(1) Existing law establishes various public social services programs, including, among others, the California Work Opportunity and Responsibility to Kids (CalWORKs) program, CalFresh, and the Medi-Cal program. Existing law defines “public social services” to mean activities and functions of state and local government administered or supervised by the State Department of Social Services or the State Department of Health Care Services and involved in providing aid or services, or both, to those people of the state who, because of their economic circumstances or social condition, are in need of and may benefit from the aid or services.
This bill would require the State Department of Social Services to convene a workgroup comprised of, among
others, the County Welfare Directors Association of California, to develop recommendations to allow data from Free Application for Federal Student Aid (FAFSA) applications to be released to county welfare departments to authorize students to apply to receive public social services based on data collected pursuant to information from their FAFSA application.
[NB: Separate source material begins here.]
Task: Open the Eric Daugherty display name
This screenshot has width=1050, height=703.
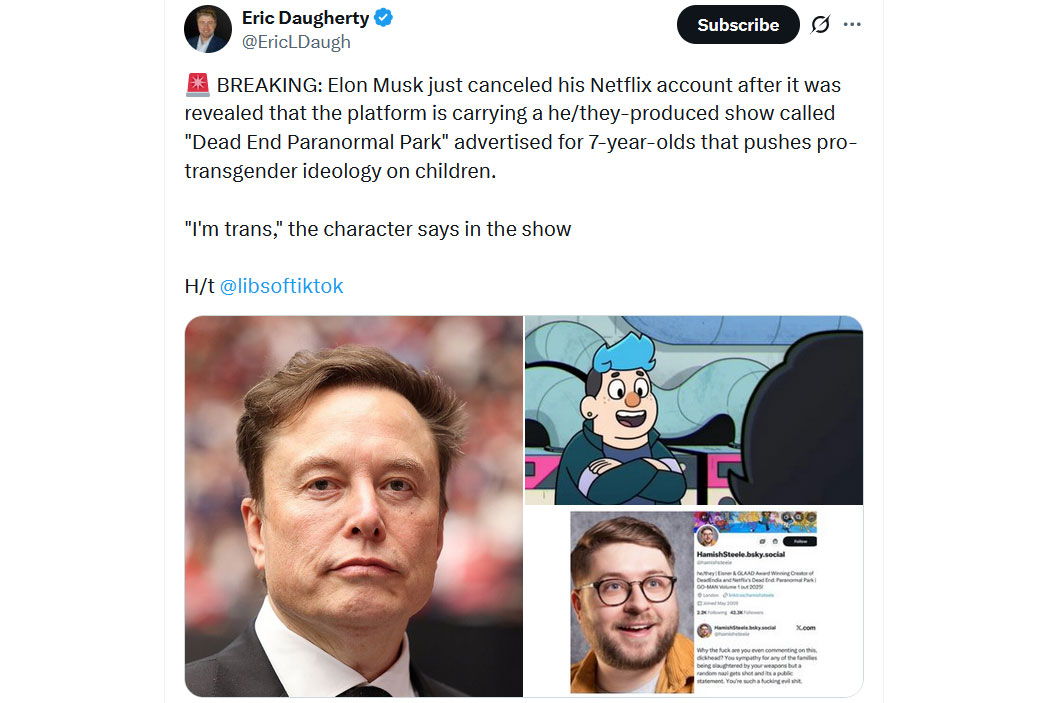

The bill would require those recommendations to be submitted to the Legislature by December 31, 2024. The bill would, upon the submission of those recommendations, require the department and the workgroup to begin to pursue administrative and statutory changes to make it possible for data from the FAFSA application, or any other student aid application administered by the Student Aid Commission, to be prepopulated into applications for students to receive public social services.
(2) Existing law requires the Office of Systems Integration within the California Health and Human Services Agency
to implement a statewide automated welfare system, known as the California Statewide Automated Welfare System (CalSAWS), for various public assistance programs, including the CalWORKs program, CalFresh, and the Medi-Cal program. Under existing law, among other duties, the state is consolidating existing consortia systems into the single CalSAWS.
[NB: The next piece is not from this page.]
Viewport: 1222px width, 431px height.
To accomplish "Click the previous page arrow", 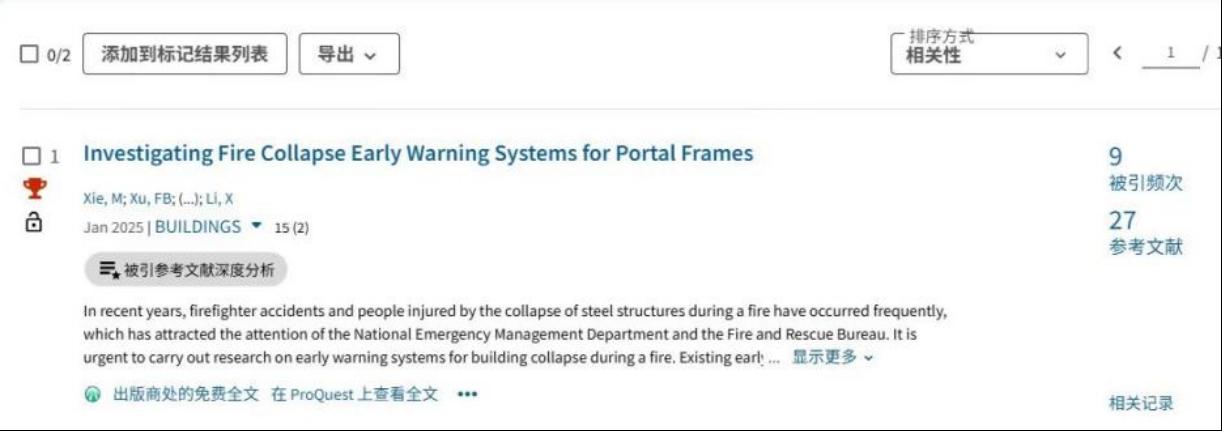I will (1117, 54).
Existing federal law provides for the Supplemental Nutrition Assistance Program (SNAP), known in California as CalFresh, under which supplemental nutrition assistance benefits allocated to the state by the federal government are distributed to eligible individuals by each county. Existing law requires the department to convene a workgroup to identify the steps necessary to establish a CalFresh application submission process that accommodates the large influx of CalFresh applications during the beginning of a school term, as specified, and to submit a report, on or before April 1, 2023, to the Legislature on the necessary
steps identified by the workgroup and any estimates of costs associated with implementing those steps.
This bill would require the department to ensure that CalSAWS allows all county office eligibility workers, regardless of county, to view, transfer, and process all CalFresh applications via CalSAWS to allow students to be able to apply for benefits in their home county before moving, or, in the county of their school.